[Deep Reinforcement Learning] 31강 Distributional Reinforcement Learning

Woosci·2025년 8월 16일

강화학습

[Deep Reinforcement Learning]

목록 보기

30/33

👨‍🏫학습목표

오늘은 Distributional RL의 개념과 한계에 대해 배워볼 예정이다.

👨‍🎓강의영상: https://www.youtube.com/watch?v=VYWdspLnhDE&t=784s

1️⃣ Distributional Reinforcement Learning

🔷 Distributional RL

지금까지 다뤘던 모델은 데이터를 수집할 때 state, action를 구하는 과정에서 각각 random성이 반영되었다.
이러한 모델은 reward는 특성한 실수값으로 다루었다.
Distributional RL은 Reward로 random variable을 사용하여 random성을 부여하였다.

$Z^\pi(x, a) = \sum_{t\geq0} \gamma^t R(x_t, a_t). \\ Q(x, a) = \mathbb{E}[R(x, a) + \gamma Q(X',A')]$

Return 역시 Random variable의 합이라 확률 분포로 표현될 수 있다.
이를 Random Return이라 한다.
Return에 expectation을 추가하여 Q-value로 만들 수 있다.
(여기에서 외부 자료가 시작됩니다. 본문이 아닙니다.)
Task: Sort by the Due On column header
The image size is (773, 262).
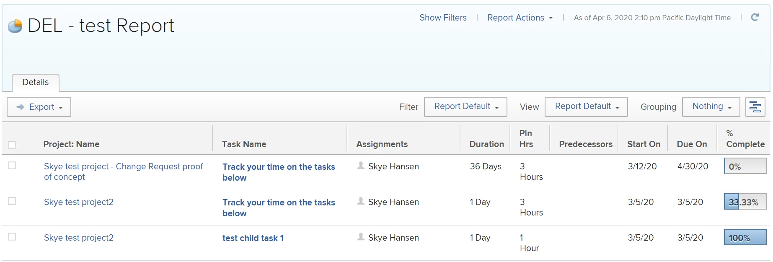Action: 692,144
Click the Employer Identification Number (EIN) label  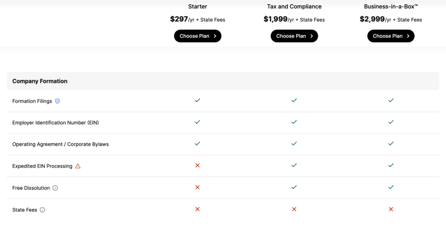[55, 123]
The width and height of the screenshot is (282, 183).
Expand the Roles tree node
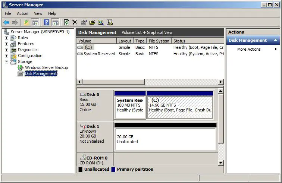coord(6,38)
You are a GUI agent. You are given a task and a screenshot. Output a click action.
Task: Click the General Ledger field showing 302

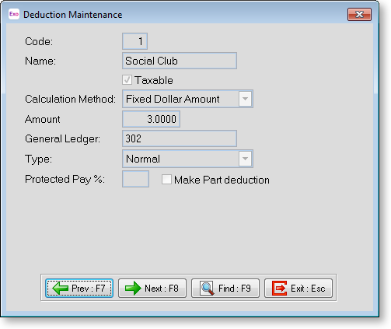click(180, 138)
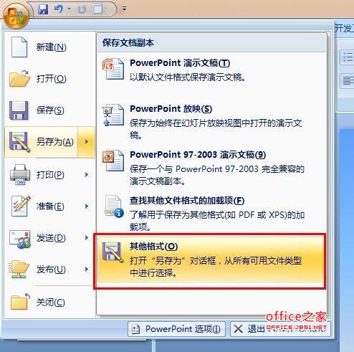354x352 pixels.
Task: Click the 退出 PowerPoint button
Action: coord(280,329)
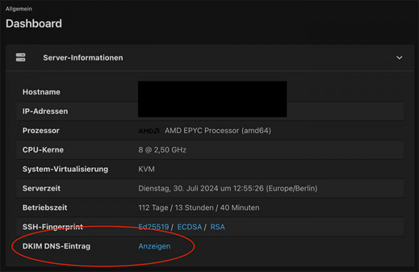
Task: Click the server stack icon
Action: [x=20, y=57]
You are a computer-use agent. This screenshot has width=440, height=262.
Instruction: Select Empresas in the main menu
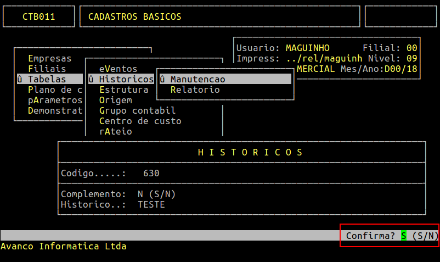[49, 58]
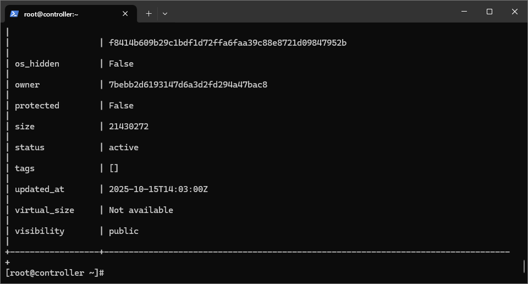Screen dimensions: 528x284
Task: Click the PowerShell icon on the tab
Action: (14, 14)
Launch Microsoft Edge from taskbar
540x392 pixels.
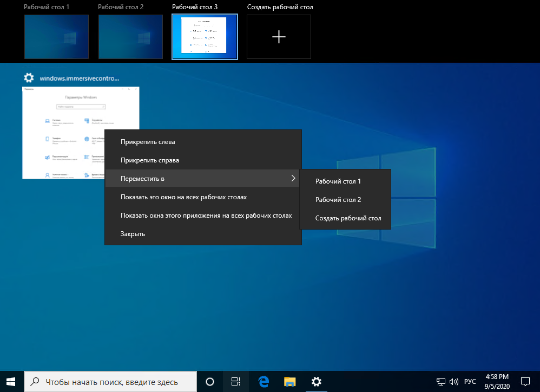tap(264, 382)
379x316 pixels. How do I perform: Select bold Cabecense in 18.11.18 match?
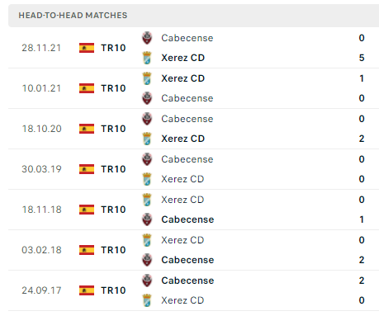click(x=187, y=219)
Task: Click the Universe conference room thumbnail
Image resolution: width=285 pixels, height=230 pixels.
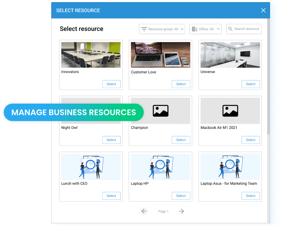Action: click(x=230, y=54)
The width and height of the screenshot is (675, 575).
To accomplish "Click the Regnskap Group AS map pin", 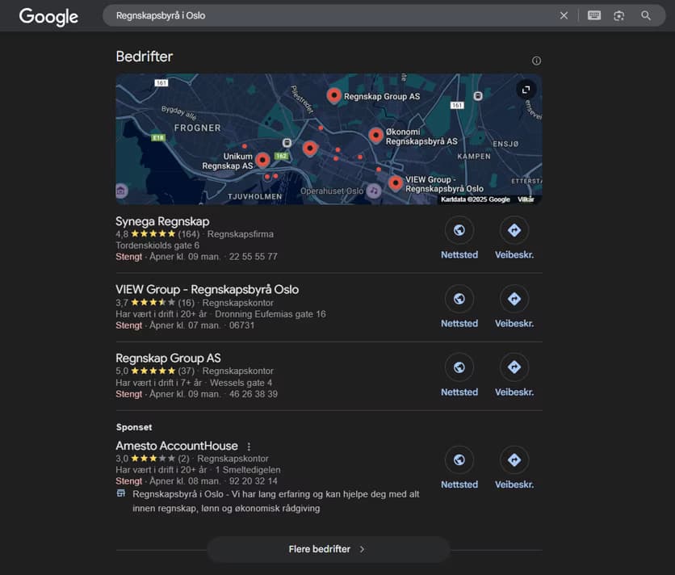I will click(x=333, y=95).
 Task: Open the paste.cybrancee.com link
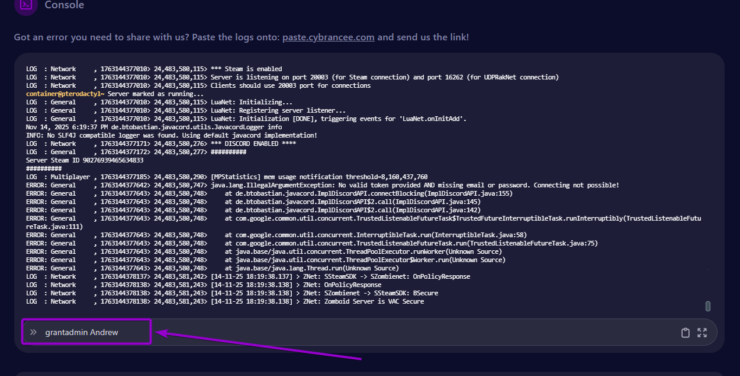(x=328, y=37)
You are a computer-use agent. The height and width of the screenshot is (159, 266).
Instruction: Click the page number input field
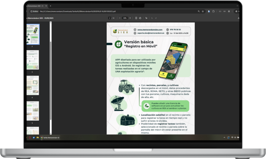110,18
$Z^\pi(x, a) = \sum_{t\geq0} \gamma^t R(x_t, a_t).$

우리는 Random Return $Z^\pi(x, a)$ 을 사용하며, action-value distribution이라 부른다.

🔻 Distributional Bellman equation

Z(x, a) \stackrel{D}{=} R(x, a) + \gamma Z(X',A')

Action-value distribution에 대한 식이다.
지금부터는 Distribution 간의 관계를 이용하여 policy를 다룬다.

🔷 Distributional Bellman equation으로 이해

🔻 Policy Evaluation

$Z(x, a) \stackrel{D}{=} R(x, a) + \gamma Z(X',A')$

주어진 policy에서 위 식을 만족하는 policy를 찾는 것이 목적이다.
Distributional RL에서는 state를 $x$ 로 표현한다.
우리는 모든 state, action에서 위 식을 만족하는 policy를 찾는 것이 목적이다.

$Z \leftarrow \mathcal{T}^\pi Z$

$\mathcal{T}:$ Distributional Bellman operator
Bellman operator를 통해 업데이트된 policy를 찾는다.
위 과정을 Iteration 과정을 통해 하나의 $Z$ 로 converge한다.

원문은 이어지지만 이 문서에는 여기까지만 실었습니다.